In 1983, Bill Laswell's Celluloid label released a minor masterpiece by a downtown power trio called Massacre; the group consisted of Fred Frith on guitar, Laswell on bass and Fred Maher on drums.
The album was called Killing Time, and it was a brilliant combination of quirky but composed avant-gardisms, experimental noise and post-punk funk.
That album remains one of the great monuments of the downtown scene, right up there with A Taste of DNA and No New York.
Fifteen years later, Frith and Laswell reunited (replacing Maher with Charles Hayward) for a second shot at the same magic, and didn't quite succeed.
But that doesn't mean that Funny Valentine isn't great, just that it isn't quite as great as Killing Time.
It opens on a weak note, with the sprawling and noisy but somehow anemic "Leaf Violence," then steadily improves.

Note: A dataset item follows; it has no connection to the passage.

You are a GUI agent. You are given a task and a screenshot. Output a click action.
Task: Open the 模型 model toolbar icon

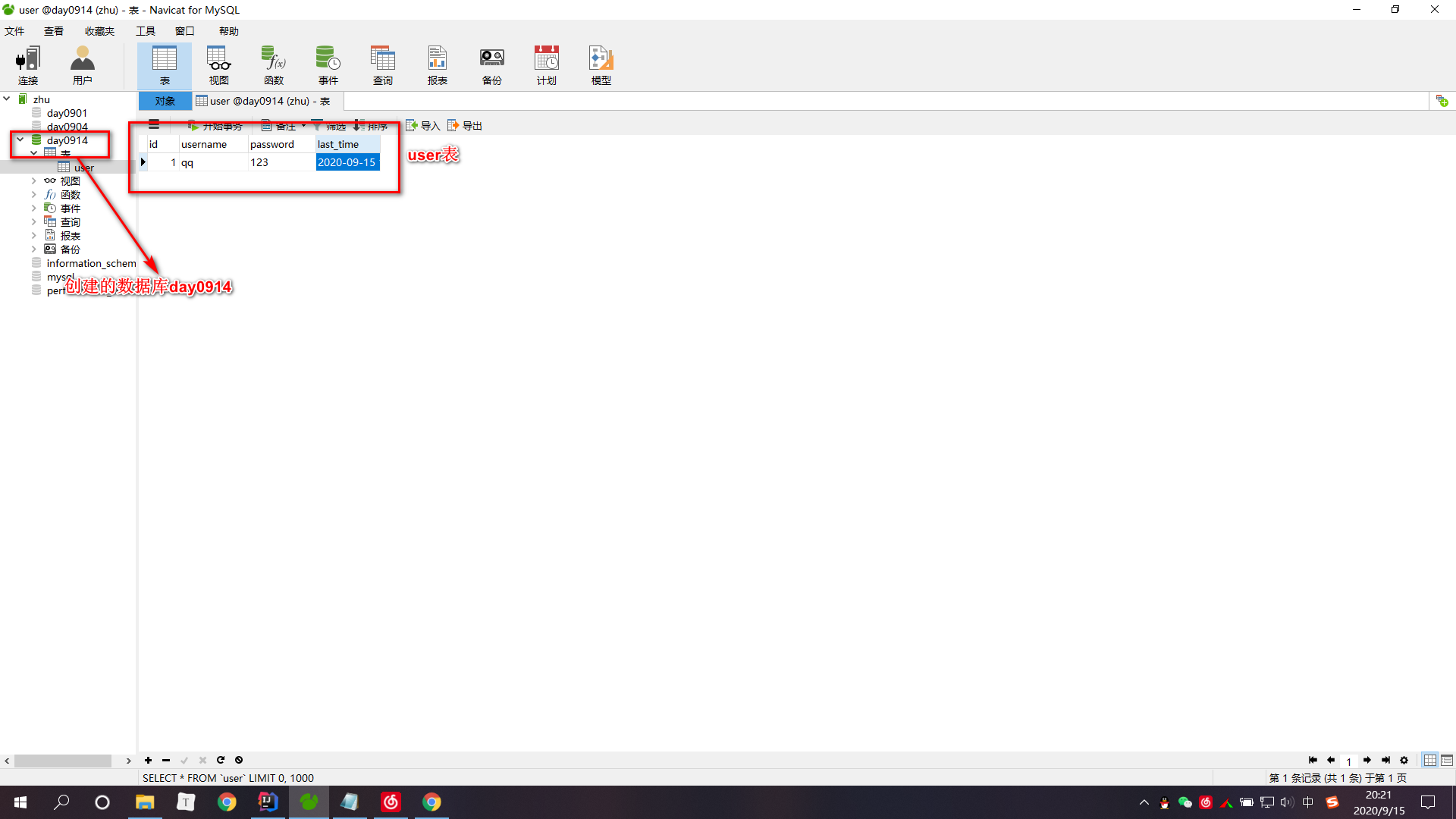(601, 65)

By the third track, Laswell and Hayward are laying down a propulsively swaying groove and letting Frith do his inimitable voodoo on top of it.
"Ladder" flirts with a funk/reggae feel; "Talk Radio" and "Further Conversations with White Arc" show the sense of humor that animated so much of Killing Time.
And "Well-Dressed Ripping Up Wood" seems to be, er, rock & roll.
Overall, you wish there was a little more discipline and a little less length, but not much more discipline and not too much less length.